- Given information
BEGIN

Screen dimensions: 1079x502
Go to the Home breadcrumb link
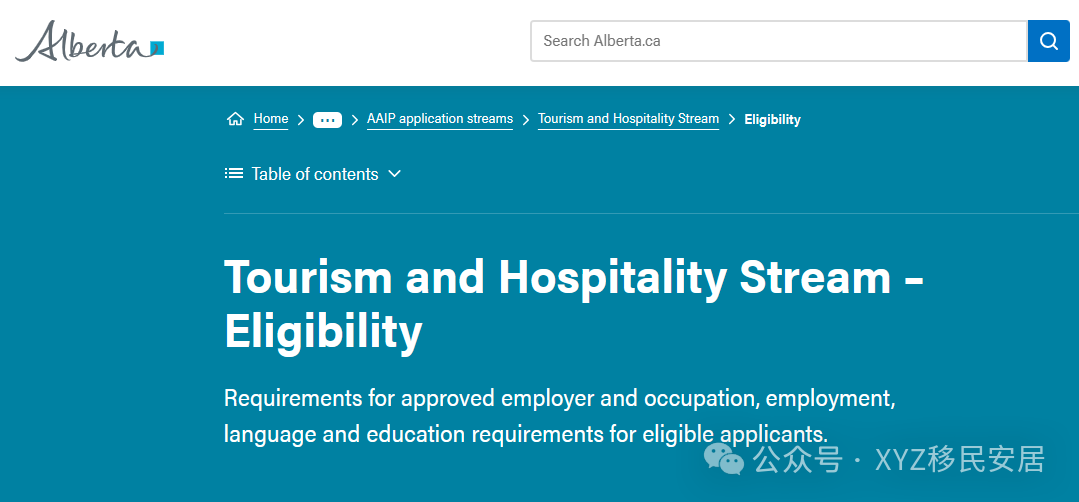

END
BEGIN

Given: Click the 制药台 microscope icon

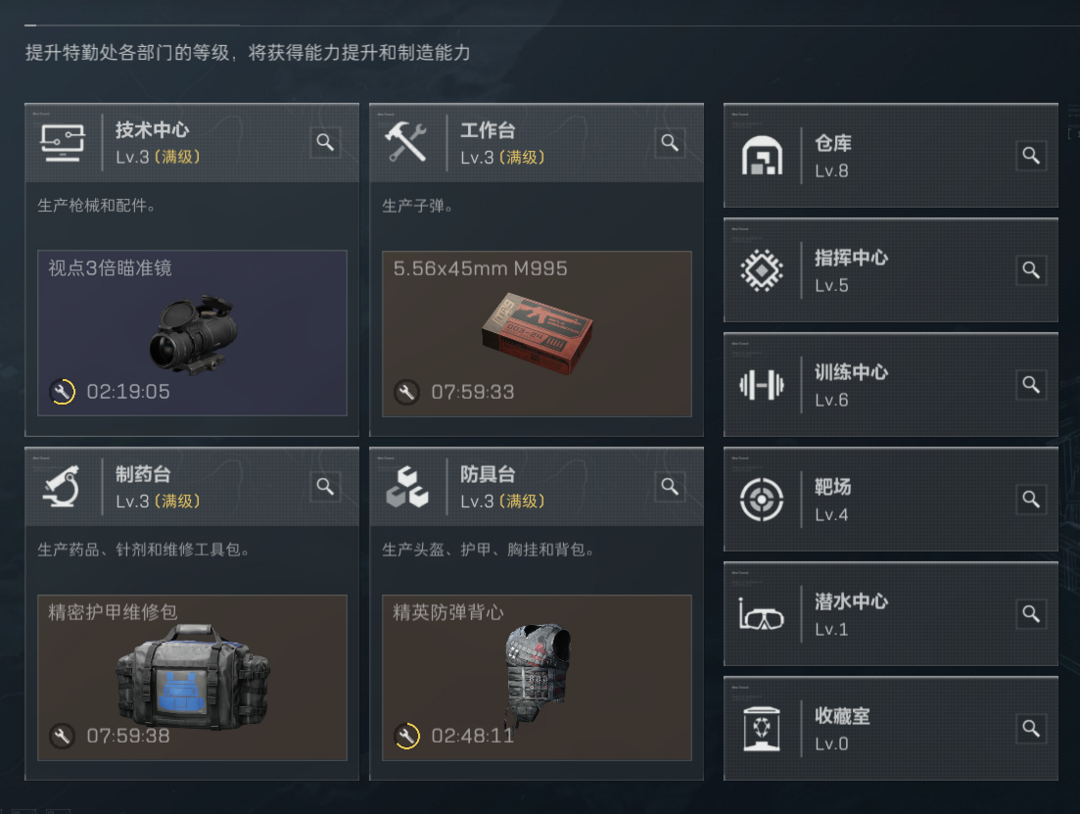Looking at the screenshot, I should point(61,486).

END
BEGIN

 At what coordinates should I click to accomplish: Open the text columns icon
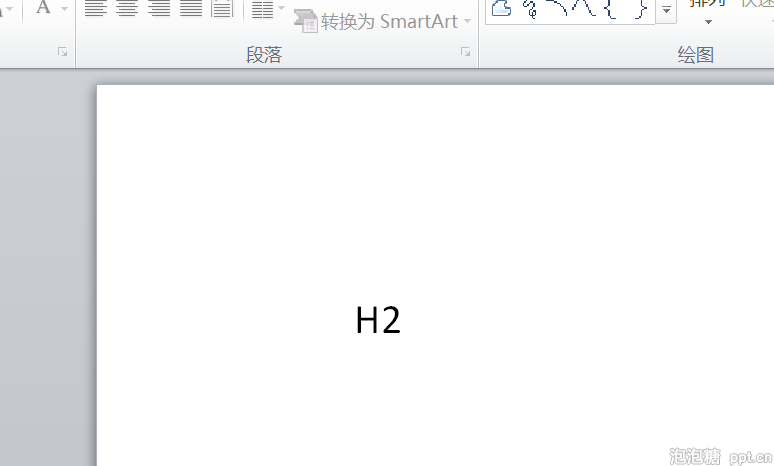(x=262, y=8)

END

- Objective
Identify each line above that contains the string "icon" and copy those lines in full. Case counts.

- Solution for this exercise
Given: Click the 制药台 microscope icon
 At what coordinates should I click to accomplish: Open the text columns icon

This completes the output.